People and beliefs

Our experience is one of frequently changing desires, meanings and beliefs. That’s hardly surprising given that we are flesh and blood creatures in a constantly changing environment. If we didn’t change constantly, we wouldn’t be able to adapt to new circumstances. Even at one given time, it seems likely that there are many alternative processes unconsciously within us that are responding to different conditions, with different drives and different implicit beliefs. Whether or not there is any kind of underlying unity or essence in that multiplicity is impossible to tell, but the important point to bear in mind is that just in terms of experience, we are multiple. (See self and ego page for more on this).

When metaphysical beliefs are criticised from the standpoint of the Middle Way, then, it is important to remember that such beliefs are not you, or indeed any other person. They are just one of many beliefs within you. You may identify with such beliefs at a particular time, but the chances are that there are some other times when you do not. This is especially hard to recall in connection with metaphysical beliefs, because metaphysical beliefs tend to work on the assumption that they can completely take over an individual or group of people and have their total commitment.  Holding that belief at all will make it harder to recognise that the belief is just one amongst many.

That is what is often so contradictory and self-destructive about “faith” (whether it is religious faith or faith in some other metaphysical claim such as those of Marxism, scientism or atheism): to remain committed to the metaphysical belief you have to constantly idealise its power over you and repress anything that opposes it. When you do this, the opposing beliefs will just pop up again later and need repressing again, each time requiring more and more energy to keep them in check.

Nevertheless, if someone maintains such metaphysical beliefs, their influence should not be exaggerated. Even the most devout believer in fact maintains many other practical beliefs alongside their religious ones. Your belief that the grocery store will sell you a loaf of bread, or your belief that if you sit on a chair it will bear your weight, depend on experience, not on metaphysics.

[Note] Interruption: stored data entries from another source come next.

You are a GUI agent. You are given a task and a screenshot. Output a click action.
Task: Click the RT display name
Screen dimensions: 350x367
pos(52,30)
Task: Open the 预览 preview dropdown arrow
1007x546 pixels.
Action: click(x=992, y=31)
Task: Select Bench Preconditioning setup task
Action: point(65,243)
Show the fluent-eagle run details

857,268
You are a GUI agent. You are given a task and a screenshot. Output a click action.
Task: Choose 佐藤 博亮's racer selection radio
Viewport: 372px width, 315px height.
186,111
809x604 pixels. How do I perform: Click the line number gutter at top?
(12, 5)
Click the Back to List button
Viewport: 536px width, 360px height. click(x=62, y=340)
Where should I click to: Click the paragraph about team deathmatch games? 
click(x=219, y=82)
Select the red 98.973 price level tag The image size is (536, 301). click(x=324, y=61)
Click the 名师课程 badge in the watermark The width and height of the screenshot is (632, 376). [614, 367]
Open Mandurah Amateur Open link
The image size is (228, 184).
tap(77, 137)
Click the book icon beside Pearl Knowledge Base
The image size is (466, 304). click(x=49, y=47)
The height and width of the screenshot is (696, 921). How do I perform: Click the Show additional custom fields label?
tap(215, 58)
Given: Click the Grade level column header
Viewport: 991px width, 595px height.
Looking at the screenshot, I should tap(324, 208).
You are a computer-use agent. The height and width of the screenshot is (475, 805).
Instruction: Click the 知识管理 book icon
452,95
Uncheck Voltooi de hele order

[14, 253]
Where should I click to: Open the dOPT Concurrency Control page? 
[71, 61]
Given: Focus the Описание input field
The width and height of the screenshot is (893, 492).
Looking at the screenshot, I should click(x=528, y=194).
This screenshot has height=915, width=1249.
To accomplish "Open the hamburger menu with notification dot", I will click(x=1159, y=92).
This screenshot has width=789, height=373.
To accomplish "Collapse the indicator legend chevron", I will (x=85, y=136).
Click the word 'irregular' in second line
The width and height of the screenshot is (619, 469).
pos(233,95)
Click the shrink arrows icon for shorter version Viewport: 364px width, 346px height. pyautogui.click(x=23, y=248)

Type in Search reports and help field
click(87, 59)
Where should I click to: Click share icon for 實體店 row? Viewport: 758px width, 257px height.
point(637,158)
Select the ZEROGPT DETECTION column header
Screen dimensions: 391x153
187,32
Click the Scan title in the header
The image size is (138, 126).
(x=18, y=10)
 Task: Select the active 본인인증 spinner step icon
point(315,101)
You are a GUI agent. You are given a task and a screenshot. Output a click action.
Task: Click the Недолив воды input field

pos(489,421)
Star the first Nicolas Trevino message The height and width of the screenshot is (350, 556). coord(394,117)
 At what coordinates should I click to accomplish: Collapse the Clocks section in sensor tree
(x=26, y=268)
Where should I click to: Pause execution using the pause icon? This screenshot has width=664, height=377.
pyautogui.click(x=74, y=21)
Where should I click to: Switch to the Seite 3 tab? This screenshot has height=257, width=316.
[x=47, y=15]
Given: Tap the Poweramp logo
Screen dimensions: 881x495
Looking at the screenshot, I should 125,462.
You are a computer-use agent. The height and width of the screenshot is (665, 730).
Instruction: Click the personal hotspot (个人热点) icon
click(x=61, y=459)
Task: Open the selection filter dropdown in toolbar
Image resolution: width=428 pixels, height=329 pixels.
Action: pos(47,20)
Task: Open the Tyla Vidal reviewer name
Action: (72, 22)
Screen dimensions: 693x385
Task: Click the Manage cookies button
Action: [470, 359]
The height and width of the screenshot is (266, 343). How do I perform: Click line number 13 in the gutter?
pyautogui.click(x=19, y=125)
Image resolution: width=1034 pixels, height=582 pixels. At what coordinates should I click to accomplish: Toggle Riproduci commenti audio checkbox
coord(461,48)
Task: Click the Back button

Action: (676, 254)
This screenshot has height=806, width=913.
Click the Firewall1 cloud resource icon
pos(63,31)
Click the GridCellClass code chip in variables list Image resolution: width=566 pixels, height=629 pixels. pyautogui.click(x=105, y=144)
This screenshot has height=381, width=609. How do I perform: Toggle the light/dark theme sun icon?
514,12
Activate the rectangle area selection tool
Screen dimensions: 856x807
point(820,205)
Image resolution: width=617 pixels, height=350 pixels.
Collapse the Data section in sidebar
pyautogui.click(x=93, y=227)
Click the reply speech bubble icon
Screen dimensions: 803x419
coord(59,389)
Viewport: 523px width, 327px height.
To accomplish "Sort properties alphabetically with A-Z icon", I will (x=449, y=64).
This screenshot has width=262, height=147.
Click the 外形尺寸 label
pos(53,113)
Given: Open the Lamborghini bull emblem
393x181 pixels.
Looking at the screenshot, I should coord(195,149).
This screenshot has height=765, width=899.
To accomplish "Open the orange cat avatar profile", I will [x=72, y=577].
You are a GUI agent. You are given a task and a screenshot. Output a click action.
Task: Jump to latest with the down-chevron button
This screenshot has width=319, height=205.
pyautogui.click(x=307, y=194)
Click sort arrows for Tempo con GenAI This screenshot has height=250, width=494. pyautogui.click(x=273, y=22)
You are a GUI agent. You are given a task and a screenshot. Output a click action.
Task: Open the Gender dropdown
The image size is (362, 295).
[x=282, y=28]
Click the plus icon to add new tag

The same can be said even for ethical beliefs. Your belief that you should look out for your elderly neighbour is based primarily on a recognition in experience of that neighbour being a person and being likely to suffer if neglected. A decision to actually go and visit her on a specific occasion is not deduced each time from a metaphysical belief in God’s commands, or even from utilitarian rules of maximising happiness, but rather from an identification with her sufficient to move you to action. Identifications and beliefs that move us to moral action are largely a matter of habit, and can be gradually worked on and improved, but they are independent of metaphysical claims.  Metaphysical claims in any case, being absolute, could not imply any one specific thing rather than another.  They are irrelevant to our experience except as a source of loyalty to groups that identify with them. Theists are charitable not because of, but in spite of, their belief that they should follow God’s commands, and Utilitarians act ethically in spite of being Utilitarians.Mixed-forest Oliver Herold

If we think of our set of beliefs then, they might be said to resemble an acre of trees in a forest (a metaphor used by George Vaillant). If you go through and count them all, you might find so many oaks, so many ash, so many cedar etc. The preponderance of a particular type of tree keeps changing as old trees die or are chopped down, and new ones grow up. But the claim that one kind of tree predominates is always a bit of a rough estimate. A metaphysical belief would be one that tried to grow up faster and overshadow all the others, but the fact that such a tree exists in the forest, even in substantial numbers, does not make it a metaphysical forest.

So there is always hope for anyone, however dominated they may be by metaphysical beliefs. There will always still be lots of other beliefs within them that are not metaphysical. To get around the metaphysical beliefs, all they need to do is return to their experience, and keep returning to that experience when metaphysical beliefs obtrude. This is why the practice of meditation is such a helpful prime practice in overcoming metaphysics, as it constantly disciplines us to return to wider experience and thus helps us to see the forest rather than just the trees.